People tend to ignore their core muscles in the abdominal and back regions. Those muscles, however, are essential for balance. Michael Sokol of One-on-One Fitness Personal Training Service has tips on how to strengthen them:
1. Lying leg raises: Lie down on your back. Raise your feet off the ground 1 inch. This is the starting position. Keep the knees slightly bent throughout the exercise to reduce back stress. Lift your legs 12 inches and then lower them to 1 inch off ground very slowly. Perform 3 sets of 15-20 repetitions.

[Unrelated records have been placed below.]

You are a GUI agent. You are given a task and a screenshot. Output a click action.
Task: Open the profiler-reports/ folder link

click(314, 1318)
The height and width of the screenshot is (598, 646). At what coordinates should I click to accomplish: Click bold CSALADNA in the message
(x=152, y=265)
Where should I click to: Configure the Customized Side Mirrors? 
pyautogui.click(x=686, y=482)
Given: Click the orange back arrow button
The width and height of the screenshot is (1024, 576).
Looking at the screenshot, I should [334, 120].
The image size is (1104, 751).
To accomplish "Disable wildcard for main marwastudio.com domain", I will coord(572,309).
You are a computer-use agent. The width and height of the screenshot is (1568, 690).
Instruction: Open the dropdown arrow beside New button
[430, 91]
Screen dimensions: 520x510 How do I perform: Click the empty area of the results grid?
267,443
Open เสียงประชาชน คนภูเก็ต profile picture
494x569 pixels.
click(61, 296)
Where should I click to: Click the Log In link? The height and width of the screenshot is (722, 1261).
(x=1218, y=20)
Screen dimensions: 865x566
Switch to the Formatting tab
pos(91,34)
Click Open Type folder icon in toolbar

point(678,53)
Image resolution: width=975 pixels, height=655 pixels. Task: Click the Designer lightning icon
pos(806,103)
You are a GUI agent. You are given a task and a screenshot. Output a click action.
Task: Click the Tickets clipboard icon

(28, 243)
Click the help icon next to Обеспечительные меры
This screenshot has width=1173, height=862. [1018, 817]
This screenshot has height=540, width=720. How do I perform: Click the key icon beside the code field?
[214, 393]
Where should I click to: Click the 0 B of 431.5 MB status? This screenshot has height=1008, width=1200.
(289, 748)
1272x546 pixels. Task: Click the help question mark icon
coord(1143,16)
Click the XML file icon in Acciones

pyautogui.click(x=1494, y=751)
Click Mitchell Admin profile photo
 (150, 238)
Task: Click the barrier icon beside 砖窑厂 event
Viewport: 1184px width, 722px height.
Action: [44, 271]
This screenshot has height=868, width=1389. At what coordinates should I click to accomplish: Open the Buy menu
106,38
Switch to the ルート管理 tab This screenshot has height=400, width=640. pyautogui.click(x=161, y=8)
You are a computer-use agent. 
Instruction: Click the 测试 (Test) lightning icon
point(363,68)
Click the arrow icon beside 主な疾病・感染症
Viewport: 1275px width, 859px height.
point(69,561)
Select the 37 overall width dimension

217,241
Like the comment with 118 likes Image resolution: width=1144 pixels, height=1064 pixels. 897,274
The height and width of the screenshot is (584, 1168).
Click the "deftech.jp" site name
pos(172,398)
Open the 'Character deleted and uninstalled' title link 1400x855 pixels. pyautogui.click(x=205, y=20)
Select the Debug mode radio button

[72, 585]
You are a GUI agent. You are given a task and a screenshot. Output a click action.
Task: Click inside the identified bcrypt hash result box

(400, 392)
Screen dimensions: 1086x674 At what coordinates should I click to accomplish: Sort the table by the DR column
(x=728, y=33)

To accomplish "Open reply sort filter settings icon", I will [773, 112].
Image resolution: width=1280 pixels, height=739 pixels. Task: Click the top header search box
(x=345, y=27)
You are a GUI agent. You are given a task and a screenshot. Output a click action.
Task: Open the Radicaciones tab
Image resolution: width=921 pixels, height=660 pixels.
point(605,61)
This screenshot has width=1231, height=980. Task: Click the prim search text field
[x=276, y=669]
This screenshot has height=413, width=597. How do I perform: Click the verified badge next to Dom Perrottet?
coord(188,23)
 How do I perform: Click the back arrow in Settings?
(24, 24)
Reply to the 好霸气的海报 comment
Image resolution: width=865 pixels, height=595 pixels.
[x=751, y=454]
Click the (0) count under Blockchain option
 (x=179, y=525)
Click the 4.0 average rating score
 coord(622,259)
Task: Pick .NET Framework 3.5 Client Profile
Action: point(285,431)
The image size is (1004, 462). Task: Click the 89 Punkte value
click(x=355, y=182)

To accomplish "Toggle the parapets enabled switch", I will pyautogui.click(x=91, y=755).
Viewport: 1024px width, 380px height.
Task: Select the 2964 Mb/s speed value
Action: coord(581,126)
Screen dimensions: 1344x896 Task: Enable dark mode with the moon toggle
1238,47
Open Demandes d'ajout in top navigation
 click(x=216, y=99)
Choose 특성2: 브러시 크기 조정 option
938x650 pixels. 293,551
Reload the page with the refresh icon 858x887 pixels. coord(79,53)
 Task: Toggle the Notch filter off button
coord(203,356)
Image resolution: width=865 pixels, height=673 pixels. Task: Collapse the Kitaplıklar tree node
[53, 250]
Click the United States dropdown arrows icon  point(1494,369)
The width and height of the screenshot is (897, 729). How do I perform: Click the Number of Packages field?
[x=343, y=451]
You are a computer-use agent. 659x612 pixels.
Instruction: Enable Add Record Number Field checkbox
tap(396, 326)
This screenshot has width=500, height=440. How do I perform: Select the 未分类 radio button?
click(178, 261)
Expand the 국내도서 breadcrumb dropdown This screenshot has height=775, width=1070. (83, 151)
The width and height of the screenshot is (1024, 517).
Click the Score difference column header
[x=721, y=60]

2. Crunches: Lie down on your back. Bend the knees so both feet are flat on the ground. Hold your ears. (Never hold or pull your neck as you may injure your spine.) Lift shoulders off ground 1 inch. This is your starting position. Lift shoulders off ground 6 more inches very slowly. Hold at the top for 1 second. Lower yourself very slowly until your shoulders are 1 inch off the ground. Perform 3 sets of 15-20 repetitions.
3. Hyperextensions ('Supermans'): Lie on your stomach. Hold both hands out in front of you as if you were Superman. Slowly lift your hands, shoulders, and legs off the ground 6 inches and hold at the top for 1 second. Slowly lower them to the ground. Perform 3 sets of 15-20 repetitions.